Profits for 2012 amounted to 1.183 trillion rubles (USD 38.17 billion) compared to 1.307 trillion rubles (USD 42.2 billion) in 2011, the leviathan Russian company said in a statement.
Gazprom said that during the year net sales of gas fell by six per cent as deliveries to Europe and other foreign countries rose just two per cent while those to the ex-USSR states fell 17 per cent.
The fall in profits for the company, which controls around one quarter of the world's gas reserves, was the first in a decade.
The earnings left Gazprom with the third biggest profits of any cooperation worldwide in 2012 after ExxonMobil which posted USD 45 billion of profits and Apple with almost USD 42 billion.
However this still represented a downward trend from 2011 when its mega profits made it the world's most profitable firm ahead of both ExxonMobil and Apple after currency conversions.

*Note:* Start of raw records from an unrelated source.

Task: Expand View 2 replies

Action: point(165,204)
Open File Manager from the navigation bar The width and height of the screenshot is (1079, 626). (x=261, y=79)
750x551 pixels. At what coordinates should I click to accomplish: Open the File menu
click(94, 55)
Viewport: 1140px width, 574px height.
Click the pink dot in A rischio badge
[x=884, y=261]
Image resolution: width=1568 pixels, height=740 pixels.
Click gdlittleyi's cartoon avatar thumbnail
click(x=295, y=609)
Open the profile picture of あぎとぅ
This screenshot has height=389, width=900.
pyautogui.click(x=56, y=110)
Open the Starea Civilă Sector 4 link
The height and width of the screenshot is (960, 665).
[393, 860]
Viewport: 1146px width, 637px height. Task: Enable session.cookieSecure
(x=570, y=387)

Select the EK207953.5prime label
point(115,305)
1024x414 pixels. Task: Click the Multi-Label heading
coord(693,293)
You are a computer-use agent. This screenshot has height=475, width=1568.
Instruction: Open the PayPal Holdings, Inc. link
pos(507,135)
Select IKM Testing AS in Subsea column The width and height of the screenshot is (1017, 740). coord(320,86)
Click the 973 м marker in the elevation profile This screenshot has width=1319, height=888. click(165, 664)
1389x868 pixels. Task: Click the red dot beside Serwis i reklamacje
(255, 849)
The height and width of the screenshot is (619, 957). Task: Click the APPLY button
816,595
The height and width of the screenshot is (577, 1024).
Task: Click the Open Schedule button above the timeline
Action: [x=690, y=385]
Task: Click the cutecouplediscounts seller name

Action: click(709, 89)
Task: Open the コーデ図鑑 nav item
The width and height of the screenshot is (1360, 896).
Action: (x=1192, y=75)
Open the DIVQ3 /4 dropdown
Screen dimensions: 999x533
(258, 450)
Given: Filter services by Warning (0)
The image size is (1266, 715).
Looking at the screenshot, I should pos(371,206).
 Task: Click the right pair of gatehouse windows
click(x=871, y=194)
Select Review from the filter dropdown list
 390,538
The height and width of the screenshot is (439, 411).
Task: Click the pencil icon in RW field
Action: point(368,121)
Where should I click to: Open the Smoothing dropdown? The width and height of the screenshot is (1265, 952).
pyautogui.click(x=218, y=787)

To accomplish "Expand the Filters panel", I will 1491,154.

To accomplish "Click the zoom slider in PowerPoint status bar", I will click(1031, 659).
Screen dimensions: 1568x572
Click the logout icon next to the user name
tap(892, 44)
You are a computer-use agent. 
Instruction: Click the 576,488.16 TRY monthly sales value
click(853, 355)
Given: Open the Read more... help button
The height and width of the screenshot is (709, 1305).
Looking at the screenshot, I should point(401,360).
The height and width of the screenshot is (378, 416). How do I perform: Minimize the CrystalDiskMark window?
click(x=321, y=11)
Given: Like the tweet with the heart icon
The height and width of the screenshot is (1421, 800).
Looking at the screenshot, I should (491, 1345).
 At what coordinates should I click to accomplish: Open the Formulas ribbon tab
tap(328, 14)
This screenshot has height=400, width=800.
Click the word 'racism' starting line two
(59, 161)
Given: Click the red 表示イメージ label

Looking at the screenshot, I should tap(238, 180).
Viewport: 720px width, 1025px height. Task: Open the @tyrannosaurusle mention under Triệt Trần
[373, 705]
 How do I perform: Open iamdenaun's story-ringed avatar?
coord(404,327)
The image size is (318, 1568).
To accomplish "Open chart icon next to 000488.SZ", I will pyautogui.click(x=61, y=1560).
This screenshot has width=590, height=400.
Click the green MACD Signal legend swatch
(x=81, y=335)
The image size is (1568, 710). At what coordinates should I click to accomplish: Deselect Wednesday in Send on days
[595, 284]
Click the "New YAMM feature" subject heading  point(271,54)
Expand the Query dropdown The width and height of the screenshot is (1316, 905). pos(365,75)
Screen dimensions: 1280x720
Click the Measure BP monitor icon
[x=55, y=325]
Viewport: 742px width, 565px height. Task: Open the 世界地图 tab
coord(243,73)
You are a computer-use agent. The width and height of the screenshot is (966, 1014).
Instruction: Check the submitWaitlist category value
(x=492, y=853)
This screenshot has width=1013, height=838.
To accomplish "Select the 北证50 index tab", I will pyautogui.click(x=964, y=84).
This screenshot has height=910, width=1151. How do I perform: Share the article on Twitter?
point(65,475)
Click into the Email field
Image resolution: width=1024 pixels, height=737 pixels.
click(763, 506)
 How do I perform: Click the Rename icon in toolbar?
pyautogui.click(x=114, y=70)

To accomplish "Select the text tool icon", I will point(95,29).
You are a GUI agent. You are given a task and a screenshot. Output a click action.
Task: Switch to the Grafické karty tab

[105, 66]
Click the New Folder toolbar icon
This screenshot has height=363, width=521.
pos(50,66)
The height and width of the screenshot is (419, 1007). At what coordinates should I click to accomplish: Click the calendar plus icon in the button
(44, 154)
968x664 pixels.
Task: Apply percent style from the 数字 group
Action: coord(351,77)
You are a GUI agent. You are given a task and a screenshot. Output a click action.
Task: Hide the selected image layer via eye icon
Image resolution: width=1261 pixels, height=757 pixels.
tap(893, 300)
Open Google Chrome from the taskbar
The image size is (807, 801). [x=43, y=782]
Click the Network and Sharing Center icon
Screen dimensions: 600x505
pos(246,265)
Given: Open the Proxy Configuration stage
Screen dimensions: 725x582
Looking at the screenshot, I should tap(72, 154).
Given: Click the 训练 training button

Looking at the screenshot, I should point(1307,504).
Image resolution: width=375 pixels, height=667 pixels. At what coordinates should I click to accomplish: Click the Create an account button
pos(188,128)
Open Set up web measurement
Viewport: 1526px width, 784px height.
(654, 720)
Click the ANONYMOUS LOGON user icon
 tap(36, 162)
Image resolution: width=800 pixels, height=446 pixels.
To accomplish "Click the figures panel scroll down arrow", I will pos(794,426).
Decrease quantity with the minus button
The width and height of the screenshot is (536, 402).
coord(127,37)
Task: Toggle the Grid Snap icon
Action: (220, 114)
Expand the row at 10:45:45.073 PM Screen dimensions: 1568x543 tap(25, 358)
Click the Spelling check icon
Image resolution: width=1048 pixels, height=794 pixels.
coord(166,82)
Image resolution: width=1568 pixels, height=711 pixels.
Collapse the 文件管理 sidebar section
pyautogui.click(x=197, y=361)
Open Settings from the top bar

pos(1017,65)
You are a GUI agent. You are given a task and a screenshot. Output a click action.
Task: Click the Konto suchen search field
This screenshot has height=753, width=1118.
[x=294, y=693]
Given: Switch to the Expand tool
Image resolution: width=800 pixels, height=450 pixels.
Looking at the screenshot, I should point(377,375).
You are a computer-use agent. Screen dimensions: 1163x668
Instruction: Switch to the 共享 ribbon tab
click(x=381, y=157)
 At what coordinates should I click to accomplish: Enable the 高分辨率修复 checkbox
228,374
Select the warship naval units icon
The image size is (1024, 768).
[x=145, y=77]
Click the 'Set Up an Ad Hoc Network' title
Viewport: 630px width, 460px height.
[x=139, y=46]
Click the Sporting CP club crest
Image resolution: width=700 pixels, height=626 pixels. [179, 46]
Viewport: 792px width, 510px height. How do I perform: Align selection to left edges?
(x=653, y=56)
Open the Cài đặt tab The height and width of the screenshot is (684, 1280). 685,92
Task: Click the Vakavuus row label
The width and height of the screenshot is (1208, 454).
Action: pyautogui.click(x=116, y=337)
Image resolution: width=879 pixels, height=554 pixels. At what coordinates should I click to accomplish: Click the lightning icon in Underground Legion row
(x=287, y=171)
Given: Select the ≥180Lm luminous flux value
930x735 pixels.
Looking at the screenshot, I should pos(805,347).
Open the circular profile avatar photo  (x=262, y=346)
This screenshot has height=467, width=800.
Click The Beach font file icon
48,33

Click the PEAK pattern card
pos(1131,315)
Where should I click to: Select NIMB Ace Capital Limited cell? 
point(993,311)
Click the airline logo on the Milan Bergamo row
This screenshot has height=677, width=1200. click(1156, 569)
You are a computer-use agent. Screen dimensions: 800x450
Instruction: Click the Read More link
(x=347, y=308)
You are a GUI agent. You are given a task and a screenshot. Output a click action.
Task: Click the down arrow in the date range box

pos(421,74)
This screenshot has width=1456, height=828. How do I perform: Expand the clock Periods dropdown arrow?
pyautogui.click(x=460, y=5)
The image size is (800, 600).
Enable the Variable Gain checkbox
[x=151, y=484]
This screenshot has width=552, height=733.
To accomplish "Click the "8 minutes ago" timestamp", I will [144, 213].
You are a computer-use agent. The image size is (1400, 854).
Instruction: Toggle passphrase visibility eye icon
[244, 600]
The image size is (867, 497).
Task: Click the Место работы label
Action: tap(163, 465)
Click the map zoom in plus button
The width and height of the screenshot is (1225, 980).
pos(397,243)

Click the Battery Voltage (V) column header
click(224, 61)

The state-controlled company, which was created out of the USSR gas ministry, is a cornerstone of the modern Russian state under President Vladimir Putin and a key earner of foreign currency.
There has also been mounting criticism of Gazprom's pipeline-based delivery strategy at a time when liquid natural gas is becoming more in demand, and concern that it is too late to the shale gas boom.
The firm's chief executive Alexei Miller told state media last month that the "shale revolution" was "a bubble" and that Gazprom did not intend to shift strategy.
However President Vladimir Putin was more equivocal last week, saying Gazprom needed to be "as attentive as possible" to growing shale gas production worldwide.
The option would bring the company into line with EU energy rules as Brussels works actively to reduce its dependence on Russian gas.
Analysts at UBS wrote this week that Gazprom's current situation was marked by "production decline (and) a glut of gas in a highly competitive gas market".
VTB Capital meanwhile described 2012 as an "annus horribilis" in which Gazprom lost domestic market share in a macro and regulatory environment that "could hardly have been worse".